I cannot save a dead bird.
Nor can anyone else. I thought about that, going inside, how powerless we really are. We cannot bring a dead bird back to life, for all our science, for all our efforts and education, for all our good will and intent. We cannot bring people back to life. We can fight cancer and detect it, can sometimes even cure it, but we cannot unmake it. We cannot stop a war. We cannot stop people dying in the wars.
This is the great hopelessness, isn’t it? The great despair.
And our answers for this darkness are so thin, as desperate as we are for them. I read recently about a billionaire whose life and energy and significant financial resources are devoted to “longevity.” To living as long and as well as possible. To put off what will be inevitable.
This is what we do, to degrees of varying scale. We try to postpone it. We try to mend it. We try to prevent or detect it. We try to dialogue it. We try to word our way through it. But the wars continue and sparrows still fall sick and die and so do we.
There are some schools of thought that try to capture this as the great triumph of humanity. Yes, we’re short-lived, but we make our own choices, these schools say. We self-actualize. We empower ourselves in this brief span to make meaning of our own lives.
But somehow, those rousing tributes to the human spirit wither and fall short in the face of the sheer wrongness that is death, the despair it brings: innocent victims of war and terror, innocent animals, innocent children, those who should have had better or longer or more.
I cannot save a dead bird.
But even if I could—even if we could—it would not change that creeping darkness. Because even if I waved my hand over the flowerbed and said, “Live!” and the sparrow hopped up—up and around, flew off hale and whole—it would still have been sick, would still have suffered. The wrongness would still exist, the sickness and suffering exist.
It’s not enough to merely undo.
When my mother was first diagnosed with cancer, she went through chemotherapy and treatment and eventually the cancer was declared to be absent in her body. Though it would later return, we claimed that absence at the time as a victory. The cancer had left her: the disease in her body had been successfully vanquished.
But the struggle and the sickness left a mark on her: a deep-seated exhaustion, a traumatic memory, a brain fog that descended from time to time. The cancer had been eradicated but its memory had not, and the suffering it spawned had not. Even if we learn how to undo, we cannot unmake. We cannot redeem.
This is one of many reasons I am a believer.
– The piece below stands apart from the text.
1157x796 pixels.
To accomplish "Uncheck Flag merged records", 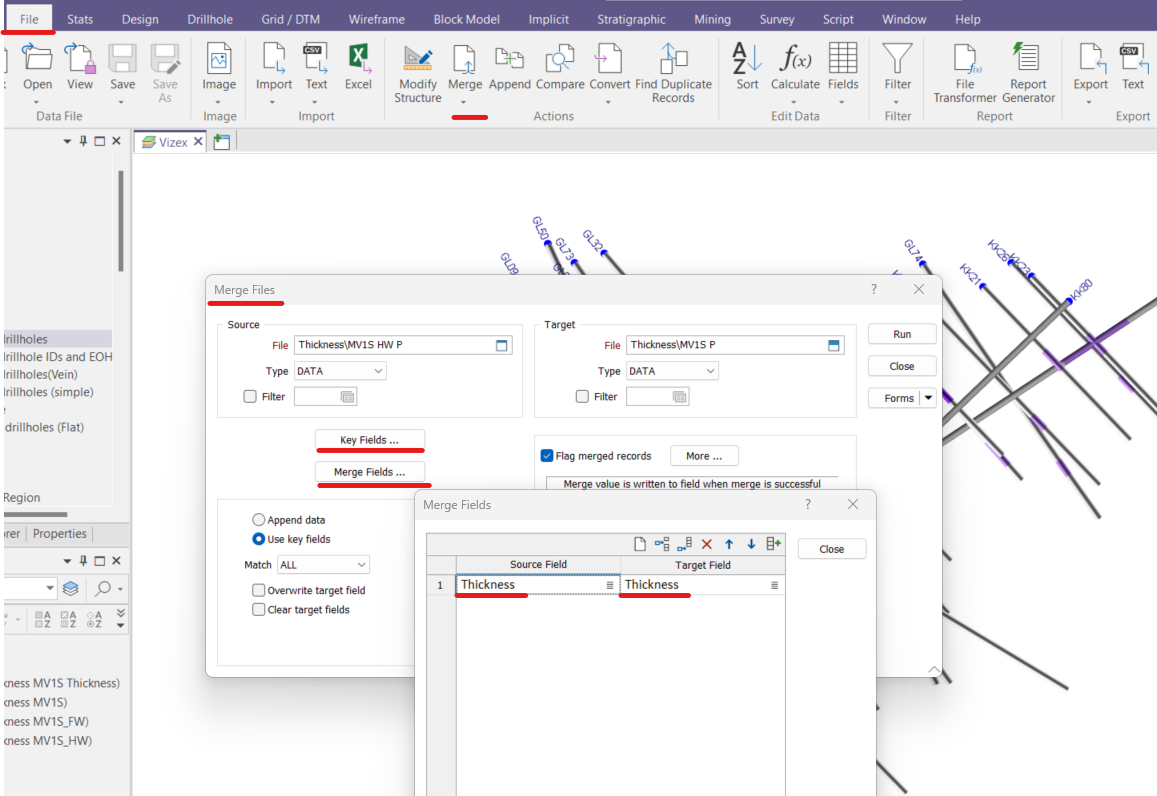I will click(547, 456).
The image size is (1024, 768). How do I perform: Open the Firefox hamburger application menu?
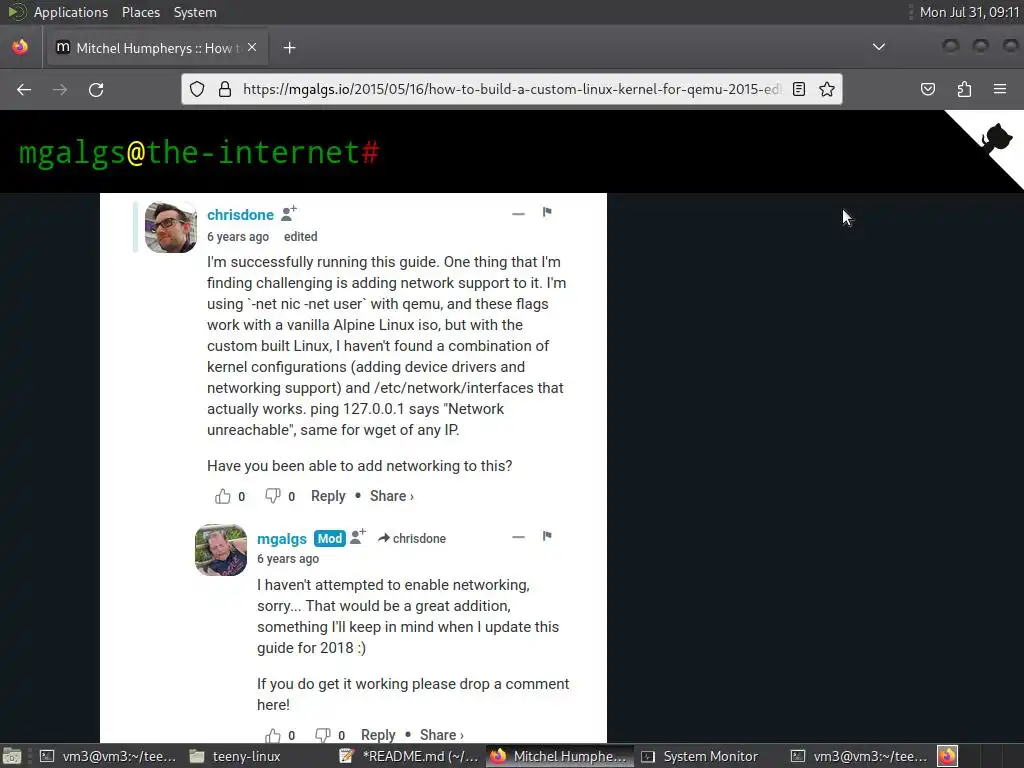pos(1000,89)
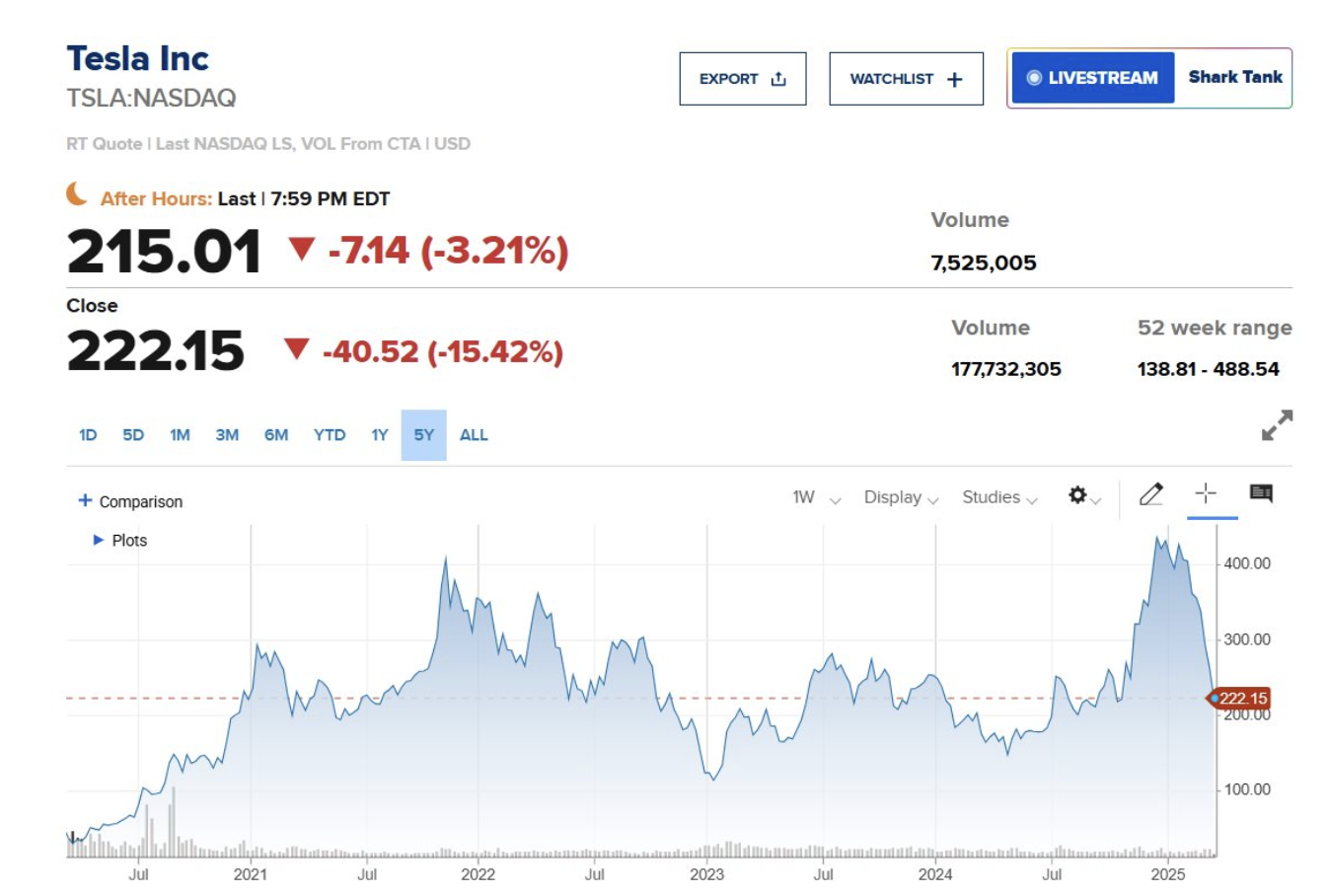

I refuse to accept this world. Sometimes, I hate ithe way it is, and I believe God hates it, too. I hate that sparrows get sick and die in my porch flowerbeds. I hate that my mother suffered and died from cancer. I hate watching the news, seeing mourning families and corpses shrouded in stacks. I hate seeing people hurt and hurt and hurt.
It’s not enough to just undo it.
“The whole head is sick,” says Isaiah 1:5. “And the whole heart is faint and sick.” Sick to the core, diseased to the bone, collapsing, dying. It’s not enough to halt the corruption and reverse it. Everything has to be made new. Not just cured, not just undone, but somehow mysteriously transformed into what it should always have been and was always meant to be.
Advent is coming, a friend of mine reminded me. She is a minister; she is also a work colleague who at the end of last week was as exhausted and as tired as I was. As we finished our last meeting of the week, recapping what needed to be done for next, she paused, glanced up. “Advent is coming, though. Advent is coming.”
“It is,” I said. “And thank God.”
Advent will arrive. Advent is The Arrival. And it is a good reminder, in a world where I cannot save dead birds, that help is on the way. Hope is on the way.
It is already here.
It is already saving us with the promise of what redemption means.
I cannot save dead birds. But God can redeem them. God will redeem all of it.